Kidscan's latest campaign features top chefs cooking real-life poverty meals

Kidscan has launched its latest campaign featuring some of the country's top chefs making the worst meals of their lives to make a point about what our most vulnerable children are forced to eat.

The charity - which feeds tens of thousands of Kiwi kids every day - is calling on the Government to stump up more money for beneficiaries. 

Red Soup by Nadia Lim is the latest creation from the My Food Bag founder.

"You reserve the water that last night's Cheerios were cooked in," she tells the camera.

"Let it simmer away for a few minutes till it's nice and hot and steamy and it's ready to serve - and that's dinner for a whole family." 
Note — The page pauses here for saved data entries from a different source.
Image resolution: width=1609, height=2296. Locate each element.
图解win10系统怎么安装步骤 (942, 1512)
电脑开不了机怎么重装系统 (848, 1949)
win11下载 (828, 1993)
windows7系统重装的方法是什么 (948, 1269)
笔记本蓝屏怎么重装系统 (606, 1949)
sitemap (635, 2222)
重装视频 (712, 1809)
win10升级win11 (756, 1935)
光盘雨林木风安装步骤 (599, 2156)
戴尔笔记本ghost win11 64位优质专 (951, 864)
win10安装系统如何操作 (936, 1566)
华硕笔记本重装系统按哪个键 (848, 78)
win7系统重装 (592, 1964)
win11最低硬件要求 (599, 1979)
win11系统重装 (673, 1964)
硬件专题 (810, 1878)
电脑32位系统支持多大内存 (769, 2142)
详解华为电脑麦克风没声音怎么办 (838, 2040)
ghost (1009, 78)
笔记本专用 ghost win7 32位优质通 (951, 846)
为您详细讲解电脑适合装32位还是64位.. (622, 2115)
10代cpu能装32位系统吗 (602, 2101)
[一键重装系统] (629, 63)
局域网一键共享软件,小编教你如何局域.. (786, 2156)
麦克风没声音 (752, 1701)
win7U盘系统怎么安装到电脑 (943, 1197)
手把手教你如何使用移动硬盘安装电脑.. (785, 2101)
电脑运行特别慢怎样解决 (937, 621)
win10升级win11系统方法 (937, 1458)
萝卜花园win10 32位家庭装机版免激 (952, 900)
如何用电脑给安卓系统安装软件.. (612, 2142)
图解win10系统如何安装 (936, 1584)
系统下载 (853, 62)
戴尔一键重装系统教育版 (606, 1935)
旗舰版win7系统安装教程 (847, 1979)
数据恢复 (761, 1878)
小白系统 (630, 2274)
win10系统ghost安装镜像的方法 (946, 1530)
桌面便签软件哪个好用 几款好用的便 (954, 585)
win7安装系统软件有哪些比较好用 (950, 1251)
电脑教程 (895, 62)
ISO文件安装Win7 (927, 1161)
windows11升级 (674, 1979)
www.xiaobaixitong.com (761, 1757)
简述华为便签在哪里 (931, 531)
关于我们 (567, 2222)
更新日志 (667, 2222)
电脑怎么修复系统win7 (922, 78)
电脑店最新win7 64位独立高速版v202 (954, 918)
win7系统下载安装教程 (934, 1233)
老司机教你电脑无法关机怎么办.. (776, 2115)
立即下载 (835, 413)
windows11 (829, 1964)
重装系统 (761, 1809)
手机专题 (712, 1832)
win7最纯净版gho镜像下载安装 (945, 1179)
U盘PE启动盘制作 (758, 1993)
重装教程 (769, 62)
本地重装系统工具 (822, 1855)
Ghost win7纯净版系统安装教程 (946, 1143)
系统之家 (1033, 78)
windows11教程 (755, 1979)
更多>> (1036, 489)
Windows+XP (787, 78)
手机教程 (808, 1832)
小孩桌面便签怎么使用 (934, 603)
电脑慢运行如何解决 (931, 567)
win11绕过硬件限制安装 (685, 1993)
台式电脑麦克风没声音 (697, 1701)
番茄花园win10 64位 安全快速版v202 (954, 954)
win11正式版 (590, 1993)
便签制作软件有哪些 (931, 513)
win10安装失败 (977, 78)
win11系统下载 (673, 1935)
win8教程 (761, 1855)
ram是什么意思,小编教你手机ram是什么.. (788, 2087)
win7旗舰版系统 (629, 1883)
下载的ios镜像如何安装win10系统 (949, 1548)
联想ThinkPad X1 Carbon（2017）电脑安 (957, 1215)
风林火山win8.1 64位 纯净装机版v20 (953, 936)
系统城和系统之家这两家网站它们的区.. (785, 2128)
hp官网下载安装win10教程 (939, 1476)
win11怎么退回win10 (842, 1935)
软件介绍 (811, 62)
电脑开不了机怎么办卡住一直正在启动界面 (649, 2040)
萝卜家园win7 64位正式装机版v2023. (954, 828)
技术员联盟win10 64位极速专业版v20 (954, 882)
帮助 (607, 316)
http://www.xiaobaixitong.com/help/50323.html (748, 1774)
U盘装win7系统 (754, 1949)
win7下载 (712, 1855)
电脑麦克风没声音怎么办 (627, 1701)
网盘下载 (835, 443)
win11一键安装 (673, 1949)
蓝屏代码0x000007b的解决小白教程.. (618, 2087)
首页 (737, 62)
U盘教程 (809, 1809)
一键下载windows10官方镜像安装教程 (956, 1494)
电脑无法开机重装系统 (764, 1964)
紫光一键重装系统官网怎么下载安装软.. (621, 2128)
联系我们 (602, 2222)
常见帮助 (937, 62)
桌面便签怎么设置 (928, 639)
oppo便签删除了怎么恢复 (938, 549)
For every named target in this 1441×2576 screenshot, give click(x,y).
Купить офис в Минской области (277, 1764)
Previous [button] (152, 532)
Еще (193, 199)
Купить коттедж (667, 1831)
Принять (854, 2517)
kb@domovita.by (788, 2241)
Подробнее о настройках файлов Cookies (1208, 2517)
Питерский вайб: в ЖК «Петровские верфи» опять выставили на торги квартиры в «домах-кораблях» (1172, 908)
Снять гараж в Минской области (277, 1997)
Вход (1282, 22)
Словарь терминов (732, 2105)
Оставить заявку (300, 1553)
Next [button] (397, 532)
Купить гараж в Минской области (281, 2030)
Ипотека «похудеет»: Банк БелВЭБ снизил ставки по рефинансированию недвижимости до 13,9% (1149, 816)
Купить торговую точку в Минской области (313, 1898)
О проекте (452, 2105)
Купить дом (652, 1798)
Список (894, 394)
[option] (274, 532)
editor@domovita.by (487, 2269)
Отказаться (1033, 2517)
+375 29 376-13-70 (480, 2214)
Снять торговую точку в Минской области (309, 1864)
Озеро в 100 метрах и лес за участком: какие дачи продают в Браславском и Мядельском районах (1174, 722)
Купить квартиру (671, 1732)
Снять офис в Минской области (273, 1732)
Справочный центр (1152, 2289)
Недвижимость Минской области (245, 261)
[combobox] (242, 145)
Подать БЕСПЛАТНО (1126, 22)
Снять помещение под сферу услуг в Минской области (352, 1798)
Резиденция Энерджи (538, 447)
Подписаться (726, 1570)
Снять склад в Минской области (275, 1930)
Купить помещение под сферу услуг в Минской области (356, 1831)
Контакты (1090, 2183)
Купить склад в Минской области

The 'soup' is based on a real meal, cooked by a real Kiwi family. 

"What we're trying to do is show people the reality of life of people living in poverty," says Kidscan chief executive Julie Chapman.

"Obviously it's not something they're eating every day but when money runs out and it's tight these are some of the meals that they have to resort to."

Kidscan feeds more than 34,000 children every day but has a waitlist of 3000.

Those numbers back up the latest child poverty figures which show 4000 more children now live in material hardship than two years ago.

Last week the Children's Commissioner said the fastest way to turn that around is to give beneficiaries more money. 

It's a call which is supported by Kidscan. 

"I back that call - I would like to see a minimum 20 percent increase in benefits for families who are the ones doing it the most tough," Chapman says.

She says the argument that they won't spend it on their kids has been debunked. 

"It's a myth to say if we give them more money they're going to waste it."

But New Zealand's growing child poverty problem isn't a myth - instead it's a reality we can't ignore any longer.